April 06, 2016

Business Entertainment


Panda bears are entertaining. You look at one eating leafy greens and think to yourself, "well, isn't that cute?!" You see a handful of tweets about panda bears being cute, and you've been entertained. It's a better feeling than being yelled at by a rogue merchant for spamming customers with four email campaigns per week.

Have you ever watched a Ted Talk (click here)? People pay thousands to attend. Millions watch the videos online. There is no doubt that the format is entertaining, or there wouldn't be millions of views of Ted Talks online. Somebody tells the audience that schools squelch creativity or that introverts are powerful or that there are fourteen secrets to success, and the audience nods and applauds.

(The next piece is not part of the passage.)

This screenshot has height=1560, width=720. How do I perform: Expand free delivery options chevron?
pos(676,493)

Does the audience change behavior when they leave the auditorium?

Do you change your behavior after viewing a Ted Talk online?

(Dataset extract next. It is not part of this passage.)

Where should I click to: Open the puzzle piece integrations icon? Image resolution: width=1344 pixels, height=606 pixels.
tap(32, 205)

Or were you simply entertained? Like after you watched a panda bear gif online?

There's a place for entertainment. At 8:00pm, for instance, after a long work day.

There really isn't a place for business entertainment. The stakes are too great. If somebody tells you that the secret to business success is "Facebook Ads" (as suggested in an article that I read this morning), and you listen to business entertainment, and you fail, you lose your job. Not the person issuing business entertainment. You. You lose your job. Or worse, if you are Macy's and you listen to omnichannel business entertainment, thousands lose jobs. 

Thousands.

I couldn't help but think of business entertainment when I spoke at the VT/NH conference last week. When you speak at a conference, you are constantly trying to get a read of the room you are speaking to. You utter a sentence, then you read the reactions on the faces of the attendees (and you take mental note of those who are sleeping). You hope the attendees are there because they want to change. You don't want to hear an attendee say "I attended because the speakers are always entertaining."

I recall attending a conference two years ago - the keynote speaker walked a robot through the audience - talked about merchandising brilliance - and generally entertained those in attendance. A week later, the keynote speaker (the CEO) announced that his business was seeking Chapter 11 Bankruptcy protection. Clearly, his keynote was all about business entertainment.

Do me a favor. The next time you attend a conference, document how many of the sessions you attend provide truly actionable content, and then document how many of the sessions represent business entertainment.

Similarly, do me a favor. For the next week, document whether an article that you read provides truly actionable content, and then document the articles that represent business entertainment. What is the mix of actionable content and business entertainment? Who, specifically, provides you with actionable content?